Race day and the conditions had changed once again, whilst it was relatively dry the day before it had rained heavily on the Friday night. Meaning line choices needed to be rethought and wet tyres fitted; the sun came out and dried everything within minutes changing the track yet again. On the day there was one phrase which was constantly uttered everywhere I went
“I want to get sub three minute times”
And many managed it or were on the cusp of it. Manchester University posted a time of 2:17 who knocked Rich Thomas from Bath off the hot seat who was less than half a second behind. A bit of a delay and the second runs commenced with only the top four fastest riders from each university competing in the final race run to speed things up.

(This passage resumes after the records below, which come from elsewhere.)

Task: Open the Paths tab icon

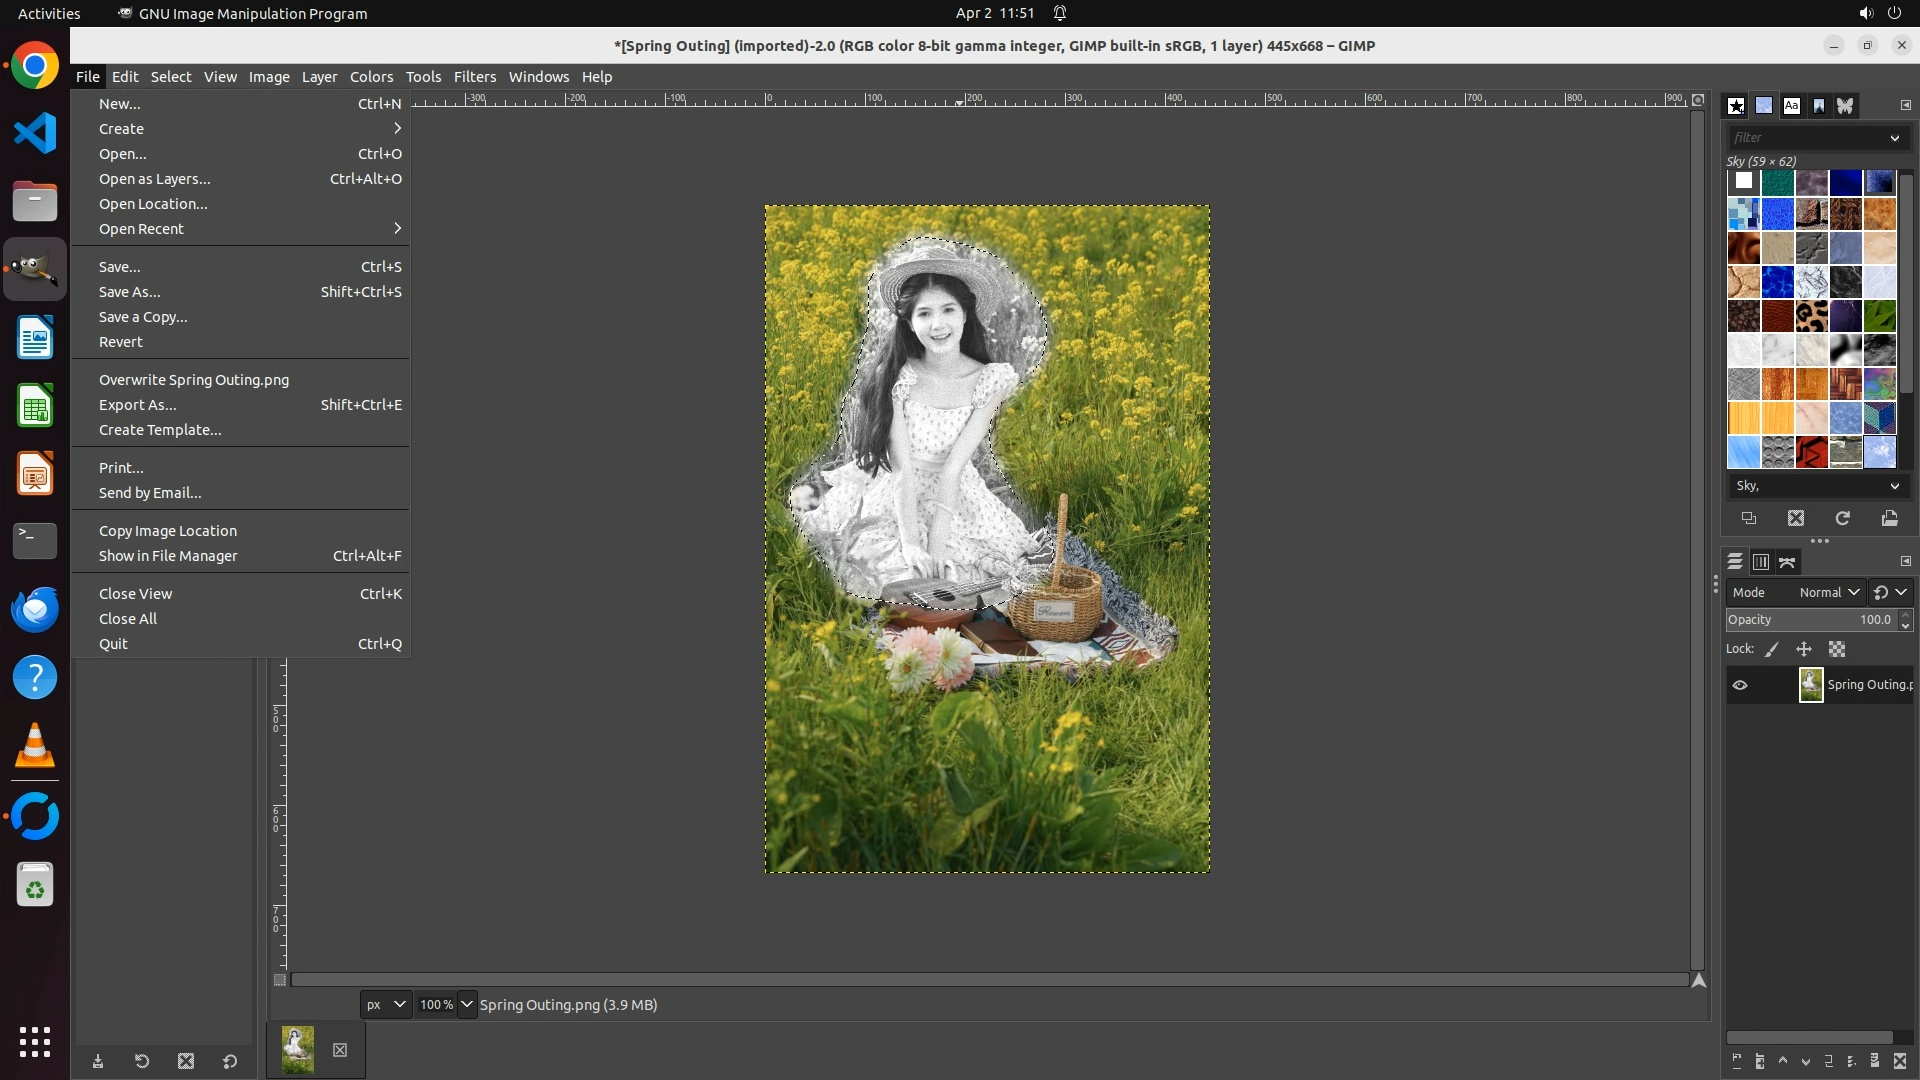Action: tap(1787, 562)
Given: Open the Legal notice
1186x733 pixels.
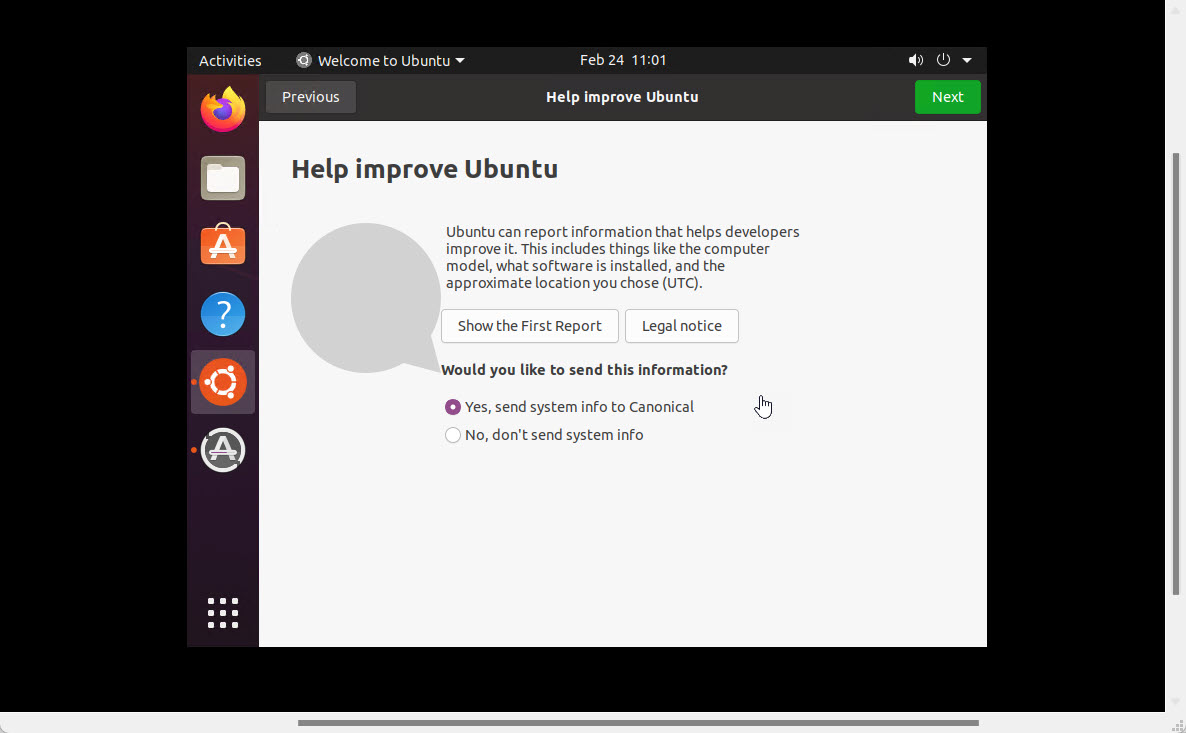Looking at the screenshot, I should pyautogui.click(x=681, y=326).
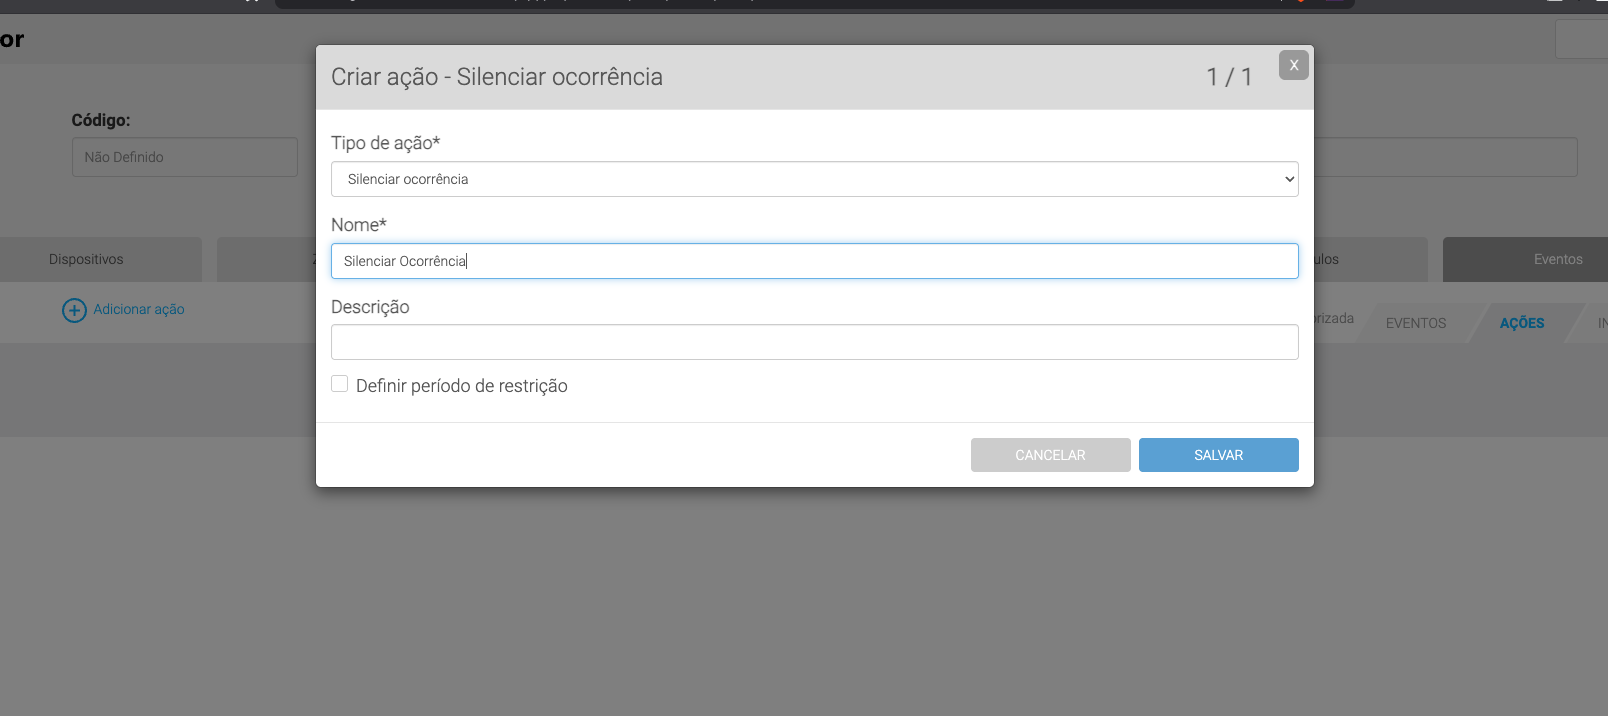This screenshot has width=1608, height=716.
Task: Close the Criar ação dialog with X
Action: click(1293, 65)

This sudden excess of riders decided to set up camp at the bottom section overlooking the loose and loamy section (which was now looking completely different) which saw enough carnage over the weekend to fill an entire series of “You’ve been framed.” The pressure was really on now, most of the fast boys had the rest of the track dialled but it was still this section that was giving people problems much to the crowds delight.
At the end of the day it was Rich Thomas from Bath who clawed back the win with an impressive 2:14.154 a whole 3 seconds quicker than Jack Reading’s quickest time of 2:17:939 much to the delight of his entourage from the West Country. With Gareth McKee from queens Belfast university stepping onto the remaining podium place with a solid time of 2:22:922.
Saturday night and the downhill championships were over for another year, with crowd fully stocked on free monster energy drinks as well as the cider and Beer stashed in people’s tents, it all got pretty messy.